What it is
A Logical Pathway is a branching argument engine. Each node presents a theological claim with its historical or scriptural anchor. You choose the position you actually hold. The engine follows your logic wherever it leads — surfacing hidden assumptions, flagging contradictions, and eventually reaching a conclusion that your own commitments require.
There are currently eleven active pathways covering the Church, the Papacy, Scripture and Tradition, the Real Presence, the Resurrection, Grace and Justification, the Blessed Virgin Mary, Purgatory, the Sacraments, the Existence of God, and the Canon of Scripture.
How to use it
Go to Logical Pathways in the main navigation. Select a pathway and read the opening claim carefully. Each branch button shows a position you can take. Choose the one that genuinely represents your view — not the one that sounds best.
As you progress, a Logical Debt panel tracks positions that carry costs or create tensions with earlier choices. You cannot dismiss it — it follows you through the pathway.
What the outputs mean
Contradiction node: You have reached a position that is logically incompatible with a commitment you made earlier in the pathway. The engine names both commitments and shows exactly where the conflict lies. You can backtrack and choose differently, or continue and carry the contradiction.
Conclusion node: You have reached a logically stable endpoint. The conclusion shows what your chain of commitments actually requires — not what you might have expected, but what follows necessarily from your choices.
Meta-Analysis: After completing a pathway, a meta-analysis panel shows all the positions that collapsed (contradictions), all that survived, and the necessary characteristics of any stable conclusion you reached.
Tips
Choose honestly. The engine is not trying to trick you — it is following your logic. If you choose a position you do not really hold, the pathway gives you a result you did not earn.
Use the backtrack button freely. The point is to find the position that actually holds, not to win on the first try.

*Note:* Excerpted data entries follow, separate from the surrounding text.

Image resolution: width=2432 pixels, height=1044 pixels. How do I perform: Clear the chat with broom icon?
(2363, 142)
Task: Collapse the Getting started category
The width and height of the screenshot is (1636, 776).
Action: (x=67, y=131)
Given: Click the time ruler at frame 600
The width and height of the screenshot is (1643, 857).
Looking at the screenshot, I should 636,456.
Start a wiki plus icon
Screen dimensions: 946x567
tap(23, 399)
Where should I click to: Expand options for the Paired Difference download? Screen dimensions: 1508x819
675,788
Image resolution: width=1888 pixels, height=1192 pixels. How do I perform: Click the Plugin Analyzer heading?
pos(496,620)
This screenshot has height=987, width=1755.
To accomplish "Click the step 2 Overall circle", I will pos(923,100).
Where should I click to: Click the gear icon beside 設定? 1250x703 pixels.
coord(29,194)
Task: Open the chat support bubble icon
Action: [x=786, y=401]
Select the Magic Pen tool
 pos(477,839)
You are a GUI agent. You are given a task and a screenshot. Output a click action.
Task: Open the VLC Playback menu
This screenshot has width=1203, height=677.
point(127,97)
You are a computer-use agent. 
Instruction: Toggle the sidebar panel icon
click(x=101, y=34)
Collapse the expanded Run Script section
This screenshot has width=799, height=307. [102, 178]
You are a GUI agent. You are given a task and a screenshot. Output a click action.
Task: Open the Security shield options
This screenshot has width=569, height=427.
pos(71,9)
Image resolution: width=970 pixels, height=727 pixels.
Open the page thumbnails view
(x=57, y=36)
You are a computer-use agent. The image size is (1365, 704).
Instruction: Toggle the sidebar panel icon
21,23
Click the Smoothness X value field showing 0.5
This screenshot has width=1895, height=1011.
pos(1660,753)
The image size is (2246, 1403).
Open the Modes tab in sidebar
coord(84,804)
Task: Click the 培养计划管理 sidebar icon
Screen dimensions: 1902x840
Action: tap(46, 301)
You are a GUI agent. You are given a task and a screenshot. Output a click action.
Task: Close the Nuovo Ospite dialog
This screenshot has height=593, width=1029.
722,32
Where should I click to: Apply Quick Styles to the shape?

Read the anchor text on each node. This is the historical or scriptural basis for the claim — it is what the argument rests on, and it is worth understanding before you choose.
Known limitations
Pathways are designed for theological positions with clear logical structure. They do not cover every nuance of every tradition — they follow the main lines of argument. If your actual position is more complex than any branch allows, choose the closest one and note the gap.